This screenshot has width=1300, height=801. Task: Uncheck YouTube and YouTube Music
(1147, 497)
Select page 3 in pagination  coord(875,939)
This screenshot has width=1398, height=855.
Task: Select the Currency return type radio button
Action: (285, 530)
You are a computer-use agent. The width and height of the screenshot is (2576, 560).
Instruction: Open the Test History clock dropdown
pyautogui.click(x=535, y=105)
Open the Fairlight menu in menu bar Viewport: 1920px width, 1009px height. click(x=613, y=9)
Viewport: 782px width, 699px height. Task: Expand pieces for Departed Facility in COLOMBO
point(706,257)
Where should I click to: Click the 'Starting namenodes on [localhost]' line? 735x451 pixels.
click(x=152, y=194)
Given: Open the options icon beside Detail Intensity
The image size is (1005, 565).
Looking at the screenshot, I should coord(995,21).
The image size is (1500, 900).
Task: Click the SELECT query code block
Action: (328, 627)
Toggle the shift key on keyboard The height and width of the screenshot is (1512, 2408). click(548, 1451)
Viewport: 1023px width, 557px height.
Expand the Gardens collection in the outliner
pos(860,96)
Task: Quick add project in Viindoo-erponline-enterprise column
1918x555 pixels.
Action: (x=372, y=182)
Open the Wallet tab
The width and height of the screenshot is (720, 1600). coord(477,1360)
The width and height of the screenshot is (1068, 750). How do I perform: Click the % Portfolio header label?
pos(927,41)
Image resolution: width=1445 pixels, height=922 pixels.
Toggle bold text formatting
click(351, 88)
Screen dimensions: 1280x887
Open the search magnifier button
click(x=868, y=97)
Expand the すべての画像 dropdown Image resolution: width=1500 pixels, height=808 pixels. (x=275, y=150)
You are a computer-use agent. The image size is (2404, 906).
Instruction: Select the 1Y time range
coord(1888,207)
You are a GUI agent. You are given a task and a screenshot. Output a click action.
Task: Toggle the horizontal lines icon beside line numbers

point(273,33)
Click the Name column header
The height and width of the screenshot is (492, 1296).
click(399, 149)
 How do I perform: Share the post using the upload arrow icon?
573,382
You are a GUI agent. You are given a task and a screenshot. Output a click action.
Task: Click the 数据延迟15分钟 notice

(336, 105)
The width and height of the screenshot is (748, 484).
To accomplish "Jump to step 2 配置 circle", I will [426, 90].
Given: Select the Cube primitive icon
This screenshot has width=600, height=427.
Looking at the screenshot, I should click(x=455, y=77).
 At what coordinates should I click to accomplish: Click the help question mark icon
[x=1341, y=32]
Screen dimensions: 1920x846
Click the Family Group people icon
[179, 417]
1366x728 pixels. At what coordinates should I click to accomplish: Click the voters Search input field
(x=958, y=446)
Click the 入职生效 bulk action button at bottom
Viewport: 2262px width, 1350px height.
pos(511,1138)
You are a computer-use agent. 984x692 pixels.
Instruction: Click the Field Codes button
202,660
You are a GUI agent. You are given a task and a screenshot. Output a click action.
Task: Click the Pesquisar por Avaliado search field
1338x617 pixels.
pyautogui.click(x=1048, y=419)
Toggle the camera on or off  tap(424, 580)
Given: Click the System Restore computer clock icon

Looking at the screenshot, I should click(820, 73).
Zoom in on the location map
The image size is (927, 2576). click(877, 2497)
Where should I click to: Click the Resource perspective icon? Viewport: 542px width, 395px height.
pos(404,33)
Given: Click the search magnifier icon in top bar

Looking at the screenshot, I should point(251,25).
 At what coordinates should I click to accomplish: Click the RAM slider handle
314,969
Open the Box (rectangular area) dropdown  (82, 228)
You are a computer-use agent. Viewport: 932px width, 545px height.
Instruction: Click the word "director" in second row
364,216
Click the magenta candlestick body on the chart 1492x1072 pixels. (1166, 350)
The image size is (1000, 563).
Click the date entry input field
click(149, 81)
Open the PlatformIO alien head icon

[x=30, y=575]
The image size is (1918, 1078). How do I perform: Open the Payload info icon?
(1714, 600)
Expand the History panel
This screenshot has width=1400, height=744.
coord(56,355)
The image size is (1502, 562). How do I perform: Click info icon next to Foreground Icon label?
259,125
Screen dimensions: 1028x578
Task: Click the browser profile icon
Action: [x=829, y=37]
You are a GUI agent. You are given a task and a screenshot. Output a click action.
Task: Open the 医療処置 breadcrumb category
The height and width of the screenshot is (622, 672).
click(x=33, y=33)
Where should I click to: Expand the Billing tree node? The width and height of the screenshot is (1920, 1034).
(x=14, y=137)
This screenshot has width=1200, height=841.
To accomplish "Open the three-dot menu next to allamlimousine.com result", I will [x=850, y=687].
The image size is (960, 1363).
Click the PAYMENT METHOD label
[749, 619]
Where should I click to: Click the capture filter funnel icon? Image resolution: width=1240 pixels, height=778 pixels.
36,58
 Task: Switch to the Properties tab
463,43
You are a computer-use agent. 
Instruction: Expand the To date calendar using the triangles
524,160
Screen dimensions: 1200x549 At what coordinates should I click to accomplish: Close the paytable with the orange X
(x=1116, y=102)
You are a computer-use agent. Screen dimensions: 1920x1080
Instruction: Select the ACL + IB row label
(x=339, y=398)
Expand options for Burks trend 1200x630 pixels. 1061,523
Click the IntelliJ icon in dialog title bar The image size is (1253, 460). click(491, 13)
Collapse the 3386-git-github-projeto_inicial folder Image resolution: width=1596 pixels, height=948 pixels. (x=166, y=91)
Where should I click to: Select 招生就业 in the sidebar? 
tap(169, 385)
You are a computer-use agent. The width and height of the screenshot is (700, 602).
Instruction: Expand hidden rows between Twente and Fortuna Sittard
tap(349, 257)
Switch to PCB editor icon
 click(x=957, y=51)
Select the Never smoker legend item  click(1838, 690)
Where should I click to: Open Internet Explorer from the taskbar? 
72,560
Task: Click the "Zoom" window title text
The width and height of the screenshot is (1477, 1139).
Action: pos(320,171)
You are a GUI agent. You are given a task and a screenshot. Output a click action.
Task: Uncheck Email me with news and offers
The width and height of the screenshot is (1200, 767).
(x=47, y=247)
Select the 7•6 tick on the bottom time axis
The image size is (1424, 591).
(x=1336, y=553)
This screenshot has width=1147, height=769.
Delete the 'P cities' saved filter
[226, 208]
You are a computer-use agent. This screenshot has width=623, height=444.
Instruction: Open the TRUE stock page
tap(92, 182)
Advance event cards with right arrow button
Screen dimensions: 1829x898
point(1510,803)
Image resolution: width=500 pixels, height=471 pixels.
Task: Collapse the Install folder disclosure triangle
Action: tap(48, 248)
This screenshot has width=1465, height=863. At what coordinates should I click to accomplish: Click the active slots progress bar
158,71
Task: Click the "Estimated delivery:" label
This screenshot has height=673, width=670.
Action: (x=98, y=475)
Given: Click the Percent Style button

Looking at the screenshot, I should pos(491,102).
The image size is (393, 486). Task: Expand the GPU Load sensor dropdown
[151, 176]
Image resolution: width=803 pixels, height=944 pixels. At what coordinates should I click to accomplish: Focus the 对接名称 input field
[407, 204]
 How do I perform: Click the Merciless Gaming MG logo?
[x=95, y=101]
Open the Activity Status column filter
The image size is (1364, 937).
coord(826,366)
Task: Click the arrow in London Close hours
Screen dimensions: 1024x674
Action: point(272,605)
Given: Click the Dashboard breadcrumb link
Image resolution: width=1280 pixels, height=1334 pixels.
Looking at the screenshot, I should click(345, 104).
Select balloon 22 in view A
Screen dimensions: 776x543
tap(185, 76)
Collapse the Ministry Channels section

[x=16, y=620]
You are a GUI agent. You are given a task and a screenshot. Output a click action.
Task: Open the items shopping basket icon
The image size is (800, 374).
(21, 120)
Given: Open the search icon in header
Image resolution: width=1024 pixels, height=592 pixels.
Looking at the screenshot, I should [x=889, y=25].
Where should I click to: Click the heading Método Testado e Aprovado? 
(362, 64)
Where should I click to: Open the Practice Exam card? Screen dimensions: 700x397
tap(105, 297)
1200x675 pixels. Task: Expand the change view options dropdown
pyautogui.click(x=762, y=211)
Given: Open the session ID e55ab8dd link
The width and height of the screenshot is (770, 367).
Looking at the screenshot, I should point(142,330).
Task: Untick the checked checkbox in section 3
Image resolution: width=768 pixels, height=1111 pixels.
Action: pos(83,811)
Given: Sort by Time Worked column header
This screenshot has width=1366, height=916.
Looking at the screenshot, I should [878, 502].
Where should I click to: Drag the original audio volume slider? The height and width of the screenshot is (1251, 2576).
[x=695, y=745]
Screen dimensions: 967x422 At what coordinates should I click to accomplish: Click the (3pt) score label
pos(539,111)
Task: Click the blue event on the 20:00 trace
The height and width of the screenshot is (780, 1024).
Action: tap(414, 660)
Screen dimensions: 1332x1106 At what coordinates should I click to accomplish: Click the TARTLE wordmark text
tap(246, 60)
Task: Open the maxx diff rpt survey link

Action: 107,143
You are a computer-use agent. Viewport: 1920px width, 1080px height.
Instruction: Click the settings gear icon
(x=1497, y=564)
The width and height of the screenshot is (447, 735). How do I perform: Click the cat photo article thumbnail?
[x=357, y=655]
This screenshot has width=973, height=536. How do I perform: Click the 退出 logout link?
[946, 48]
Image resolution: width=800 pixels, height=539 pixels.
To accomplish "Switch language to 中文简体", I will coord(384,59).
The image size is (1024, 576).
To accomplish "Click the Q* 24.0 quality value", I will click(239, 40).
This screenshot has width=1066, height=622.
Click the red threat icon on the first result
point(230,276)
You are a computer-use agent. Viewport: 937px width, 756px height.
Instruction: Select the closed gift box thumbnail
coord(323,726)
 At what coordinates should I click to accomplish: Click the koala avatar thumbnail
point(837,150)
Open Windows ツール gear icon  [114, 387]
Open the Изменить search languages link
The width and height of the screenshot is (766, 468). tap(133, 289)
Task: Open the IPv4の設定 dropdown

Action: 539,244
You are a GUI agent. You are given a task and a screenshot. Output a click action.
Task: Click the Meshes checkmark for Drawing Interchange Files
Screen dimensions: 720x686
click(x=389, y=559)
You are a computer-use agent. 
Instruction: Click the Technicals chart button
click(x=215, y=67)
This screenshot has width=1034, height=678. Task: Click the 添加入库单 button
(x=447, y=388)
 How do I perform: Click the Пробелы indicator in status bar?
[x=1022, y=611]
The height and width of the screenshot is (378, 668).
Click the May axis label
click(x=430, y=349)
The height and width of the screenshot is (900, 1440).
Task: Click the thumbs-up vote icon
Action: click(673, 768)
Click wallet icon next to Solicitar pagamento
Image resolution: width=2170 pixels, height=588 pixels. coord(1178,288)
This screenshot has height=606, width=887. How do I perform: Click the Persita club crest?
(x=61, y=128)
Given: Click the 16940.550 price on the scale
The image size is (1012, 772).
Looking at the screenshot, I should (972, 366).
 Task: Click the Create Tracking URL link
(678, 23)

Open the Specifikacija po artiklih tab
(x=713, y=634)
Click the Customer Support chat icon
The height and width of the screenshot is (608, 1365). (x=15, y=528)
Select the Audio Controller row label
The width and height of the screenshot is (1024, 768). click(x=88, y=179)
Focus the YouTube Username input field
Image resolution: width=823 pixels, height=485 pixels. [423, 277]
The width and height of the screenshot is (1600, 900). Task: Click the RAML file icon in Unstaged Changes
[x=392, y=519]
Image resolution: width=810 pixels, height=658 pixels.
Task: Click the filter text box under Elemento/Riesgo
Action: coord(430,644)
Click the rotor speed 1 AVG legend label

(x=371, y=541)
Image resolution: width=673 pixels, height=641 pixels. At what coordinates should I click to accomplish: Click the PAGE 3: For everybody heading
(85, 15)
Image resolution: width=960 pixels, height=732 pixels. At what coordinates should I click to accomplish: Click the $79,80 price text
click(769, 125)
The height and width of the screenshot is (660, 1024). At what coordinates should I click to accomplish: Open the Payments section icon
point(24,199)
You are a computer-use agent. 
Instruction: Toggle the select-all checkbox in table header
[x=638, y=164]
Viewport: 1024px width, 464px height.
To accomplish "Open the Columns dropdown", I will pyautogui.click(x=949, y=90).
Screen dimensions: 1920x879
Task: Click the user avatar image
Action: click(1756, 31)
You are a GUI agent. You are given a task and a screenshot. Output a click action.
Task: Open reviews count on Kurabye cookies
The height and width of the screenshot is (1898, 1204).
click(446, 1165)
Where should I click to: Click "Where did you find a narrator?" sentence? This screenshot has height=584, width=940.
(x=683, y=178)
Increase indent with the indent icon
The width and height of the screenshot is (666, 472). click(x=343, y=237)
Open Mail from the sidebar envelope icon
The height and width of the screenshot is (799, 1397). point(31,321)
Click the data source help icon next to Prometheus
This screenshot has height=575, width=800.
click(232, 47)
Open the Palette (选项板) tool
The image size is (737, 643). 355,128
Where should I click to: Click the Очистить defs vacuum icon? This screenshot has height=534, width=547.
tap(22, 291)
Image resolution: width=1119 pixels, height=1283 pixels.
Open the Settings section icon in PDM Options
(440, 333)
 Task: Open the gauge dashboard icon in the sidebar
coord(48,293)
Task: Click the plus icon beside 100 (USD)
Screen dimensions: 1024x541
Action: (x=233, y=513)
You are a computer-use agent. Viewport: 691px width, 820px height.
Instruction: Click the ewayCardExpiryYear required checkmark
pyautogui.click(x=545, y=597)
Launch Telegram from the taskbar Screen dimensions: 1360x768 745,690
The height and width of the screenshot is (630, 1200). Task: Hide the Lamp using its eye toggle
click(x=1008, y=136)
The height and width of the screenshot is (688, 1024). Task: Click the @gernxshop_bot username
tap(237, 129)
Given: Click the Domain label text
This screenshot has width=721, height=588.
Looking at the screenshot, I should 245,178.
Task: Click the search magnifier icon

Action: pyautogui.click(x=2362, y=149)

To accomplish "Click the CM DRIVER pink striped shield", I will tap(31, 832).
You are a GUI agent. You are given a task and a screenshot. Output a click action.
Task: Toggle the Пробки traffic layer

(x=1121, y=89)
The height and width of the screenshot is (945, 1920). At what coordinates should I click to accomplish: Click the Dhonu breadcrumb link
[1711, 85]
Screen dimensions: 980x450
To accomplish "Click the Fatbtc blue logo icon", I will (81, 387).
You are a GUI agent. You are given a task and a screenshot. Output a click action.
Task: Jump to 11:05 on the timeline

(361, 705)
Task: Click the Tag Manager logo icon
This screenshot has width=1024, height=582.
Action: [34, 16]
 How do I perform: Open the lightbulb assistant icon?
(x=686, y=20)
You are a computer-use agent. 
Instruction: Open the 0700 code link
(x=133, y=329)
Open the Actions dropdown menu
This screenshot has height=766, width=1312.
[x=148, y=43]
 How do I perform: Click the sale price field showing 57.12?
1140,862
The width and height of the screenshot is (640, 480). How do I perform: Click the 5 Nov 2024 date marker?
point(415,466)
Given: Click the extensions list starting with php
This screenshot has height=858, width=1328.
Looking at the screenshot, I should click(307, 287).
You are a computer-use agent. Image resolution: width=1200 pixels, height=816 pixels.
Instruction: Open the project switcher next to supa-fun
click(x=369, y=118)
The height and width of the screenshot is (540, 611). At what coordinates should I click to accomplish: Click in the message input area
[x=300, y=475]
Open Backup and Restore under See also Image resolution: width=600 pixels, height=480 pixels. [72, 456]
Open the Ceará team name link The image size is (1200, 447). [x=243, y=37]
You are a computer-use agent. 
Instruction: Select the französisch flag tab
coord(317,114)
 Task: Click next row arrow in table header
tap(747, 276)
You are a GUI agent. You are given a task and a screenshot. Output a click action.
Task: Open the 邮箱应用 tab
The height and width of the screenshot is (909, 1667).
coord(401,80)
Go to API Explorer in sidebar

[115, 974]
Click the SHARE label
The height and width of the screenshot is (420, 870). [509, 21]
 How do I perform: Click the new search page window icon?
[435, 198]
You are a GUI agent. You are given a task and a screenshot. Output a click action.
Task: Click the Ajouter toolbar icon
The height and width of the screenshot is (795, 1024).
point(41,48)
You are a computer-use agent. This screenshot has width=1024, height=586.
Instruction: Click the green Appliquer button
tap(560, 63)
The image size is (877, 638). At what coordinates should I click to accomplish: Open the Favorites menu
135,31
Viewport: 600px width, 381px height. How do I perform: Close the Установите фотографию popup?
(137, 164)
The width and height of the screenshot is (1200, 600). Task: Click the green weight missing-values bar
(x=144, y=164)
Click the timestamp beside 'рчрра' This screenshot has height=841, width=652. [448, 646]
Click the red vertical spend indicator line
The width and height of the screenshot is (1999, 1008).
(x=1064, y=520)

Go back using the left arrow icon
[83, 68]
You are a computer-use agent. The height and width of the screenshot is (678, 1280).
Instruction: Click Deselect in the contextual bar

*Exercise description:*
When a line among the entries above contains "bottom", copy it.

*Result of this task:*
Click the 入职生效 bulk action button at bottom
Select the 7•6 tick on the bottom time axis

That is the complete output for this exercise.